Ágata hesitava. Mesmo conhecendo o passado de dor, não sabia se aquele era o caminho mais seguro a se fazer. Mas confiava em sua irmã, treinada desde a infância por Celeste, a mais poderosa filha da terra que já se ouviu falar. Agora, restava a ela a coragem de concluir o que Ayanna começara.
— Pegue isto. — Ayanna entregou-lhe o colar com a pedra de Orun, uma relíquia de Essência pura que Celeste havia guardado por toda a vida. Quando a luz da lua atravessava a pedra, ela revelava os véus ocultos entre os mundos.
— Espero que compreenda por que estou fazendo isso, irmã.
— Eu queria que houvesse outro jeito... — Ágata disse, com os olhos úmidos.
— Não há. E se houver... será tarde demais. Só posso confiar em você. Você carregará o legado.
Elas chegaram ao Círculo das Ancestrais, onde jaziam os corpos das Filhas da Terra assassinadas ao longo dos séculos. Um santuário secreto, impregnado de poder primal. Ali, Ayanna chamaria por suas irmãs espirituais.
Com as ervas do ritual preparadas, ela lançou cada uma na tigela ritualística enquanto murmurava na língua esquecida dos deuses.
O ar se tornou denso. A floresta ficou em silêncio. Nem corvos, nem folhas, nem vento. Ayanna pôs os pés no centro do círculo, sentindo a Essência subir por seu corpo. Ágata tremia ao seu lado, uma mera observadora da grandeza que se erguia.
— Irmãs da Terra, suas vozes ecoam sob o solo, seus lamentos atravessam o tempo. Somos perseguidas por levar adiante o que a terra nos deu: o dom da cura, da conexão com a natureza. Hoje, deixo escorrer meu sangue por vocês. Que minha dor seja ponte. Que minha morte seja semente. Que minha alma desperte os Vigias do Véu!
Ayanna cortou os pulsos. Seu sangue escorreu para a tigela. A Essência da relíquia reagiu. A lua iluminou tudo em tons de vermelho, roxo e azul. Um vórtice de luz tomou forma. Os olhos de Ayanna ficaram brancos como neve, e sua pele começou a ressecar — sinal de que o espírito dela era consumido pelo feitiço.
Antes que a vida se esvaísse, olhou para Ágata e assentiu.

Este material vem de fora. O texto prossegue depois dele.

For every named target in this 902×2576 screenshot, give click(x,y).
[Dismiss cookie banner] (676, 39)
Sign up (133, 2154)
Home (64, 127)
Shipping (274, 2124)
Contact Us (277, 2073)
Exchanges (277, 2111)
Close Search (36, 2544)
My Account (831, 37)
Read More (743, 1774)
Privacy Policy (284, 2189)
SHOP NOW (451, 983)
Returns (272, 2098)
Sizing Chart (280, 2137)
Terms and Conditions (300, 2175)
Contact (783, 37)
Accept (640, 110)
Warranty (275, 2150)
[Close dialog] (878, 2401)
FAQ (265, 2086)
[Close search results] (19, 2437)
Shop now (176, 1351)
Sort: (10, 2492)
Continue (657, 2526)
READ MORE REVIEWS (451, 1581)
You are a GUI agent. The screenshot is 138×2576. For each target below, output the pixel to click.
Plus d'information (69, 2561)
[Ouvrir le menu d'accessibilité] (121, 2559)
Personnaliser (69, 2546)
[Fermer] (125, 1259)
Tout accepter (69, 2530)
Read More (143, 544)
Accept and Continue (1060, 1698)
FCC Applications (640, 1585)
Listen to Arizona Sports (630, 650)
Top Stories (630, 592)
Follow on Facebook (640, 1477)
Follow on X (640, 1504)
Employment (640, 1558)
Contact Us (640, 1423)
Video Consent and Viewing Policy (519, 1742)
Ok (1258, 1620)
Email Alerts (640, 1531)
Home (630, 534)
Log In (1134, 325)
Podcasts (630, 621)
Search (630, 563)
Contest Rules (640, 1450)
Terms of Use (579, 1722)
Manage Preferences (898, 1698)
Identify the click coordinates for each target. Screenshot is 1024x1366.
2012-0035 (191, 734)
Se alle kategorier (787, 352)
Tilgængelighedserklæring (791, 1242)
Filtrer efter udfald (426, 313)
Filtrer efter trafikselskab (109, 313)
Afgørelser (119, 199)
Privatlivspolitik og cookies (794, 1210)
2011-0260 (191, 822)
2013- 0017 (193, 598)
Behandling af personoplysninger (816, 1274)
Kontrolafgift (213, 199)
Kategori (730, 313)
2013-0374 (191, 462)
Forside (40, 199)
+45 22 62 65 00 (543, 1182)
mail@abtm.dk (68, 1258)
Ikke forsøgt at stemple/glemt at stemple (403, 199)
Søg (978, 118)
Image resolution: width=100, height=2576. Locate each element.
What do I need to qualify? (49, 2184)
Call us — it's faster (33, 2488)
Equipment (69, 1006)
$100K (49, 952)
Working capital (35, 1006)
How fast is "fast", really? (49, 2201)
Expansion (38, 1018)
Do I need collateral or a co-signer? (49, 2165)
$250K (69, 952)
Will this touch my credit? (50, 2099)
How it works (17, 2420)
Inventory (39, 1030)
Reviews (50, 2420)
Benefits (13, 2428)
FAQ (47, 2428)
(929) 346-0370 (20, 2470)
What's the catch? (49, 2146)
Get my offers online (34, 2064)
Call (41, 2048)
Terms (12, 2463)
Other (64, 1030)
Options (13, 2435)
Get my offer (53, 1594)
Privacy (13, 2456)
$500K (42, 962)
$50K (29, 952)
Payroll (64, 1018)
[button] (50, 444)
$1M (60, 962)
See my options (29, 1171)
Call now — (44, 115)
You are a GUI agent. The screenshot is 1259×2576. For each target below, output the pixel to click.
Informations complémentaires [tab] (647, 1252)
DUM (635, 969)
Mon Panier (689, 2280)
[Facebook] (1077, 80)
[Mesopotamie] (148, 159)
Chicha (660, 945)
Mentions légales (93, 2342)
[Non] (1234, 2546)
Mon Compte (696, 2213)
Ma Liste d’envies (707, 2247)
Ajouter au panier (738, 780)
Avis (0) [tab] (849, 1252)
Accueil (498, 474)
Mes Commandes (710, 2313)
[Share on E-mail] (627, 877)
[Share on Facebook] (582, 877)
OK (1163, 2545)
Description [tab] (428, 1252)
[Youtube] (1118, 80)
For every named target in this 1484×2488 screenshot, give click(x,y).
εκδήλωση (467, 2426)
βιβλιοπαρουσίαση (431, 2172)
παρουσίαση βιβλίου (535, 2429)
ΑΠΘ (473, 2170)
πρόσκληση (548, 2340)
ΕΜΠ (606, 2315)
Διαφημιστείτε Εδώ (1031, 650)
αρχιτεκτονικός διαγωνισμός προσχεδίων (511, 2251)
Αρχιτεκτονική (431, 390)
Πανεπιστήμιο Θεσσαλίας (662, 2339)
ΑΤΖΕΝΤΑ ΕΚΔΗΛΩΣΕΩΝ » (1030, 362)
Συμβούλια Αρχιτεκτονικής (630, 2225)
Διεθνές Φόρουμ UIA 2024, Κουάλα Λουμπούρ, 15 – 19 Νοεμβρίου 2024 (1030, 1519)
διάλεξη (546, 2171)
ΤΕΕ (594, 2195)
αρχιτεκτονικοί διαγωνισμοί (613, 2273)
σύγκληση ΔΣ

Ágata, com as mãos trêmulas, segurou o colar, mergulhou-o na tigela e entoou o encantamento final. O colar brilhou intensamente e canalizou um poder antigo, o poder de todas as Sacerdotisas caídas. Mil vozes sussurravam ao mesmo tempo em seus ouvidos.
— Ka-orun veyra-hael lyth.
O corpo de Ayanna levitou. Com a voz de uma legião, ela proferiu:
— Uma nascerá do sangue e da terra. Sua Essência será inconfundível. Ela trará o fim da escuridão dos homens e a morte aos que resistirem.
E então, ela caiu. Vazia. Silenciosa.
Ágata, tomada pelo desespero e pelo dever, colheu o sangue encantado da tigela e o selou em um frasco de vidro. Enterrou sua irmã ali mesmo, pedindo aos deuses, que a conduzisse à paz.
Naquela noite, cinco homens beberam do sangue da Essência. E tornaram-se os primeiros Vigias do Véu — guerreiros sobrenaturais, protetores das Filhas da Terra.
Na manhã seguinte, a lua havia partido, mas o sol não retornou. Um nevoeiro denso cobria tudo. Os pássaros estavam calados. Nenhum som de espada, nenhum riso de criança.
Ágata sentiu o presságio.
— Que Thérion tenha piedade... — murmurou da janela.
Mas no fundo, sabia: algo havia sido despertado. Algo que se recusaria adormecer novamente.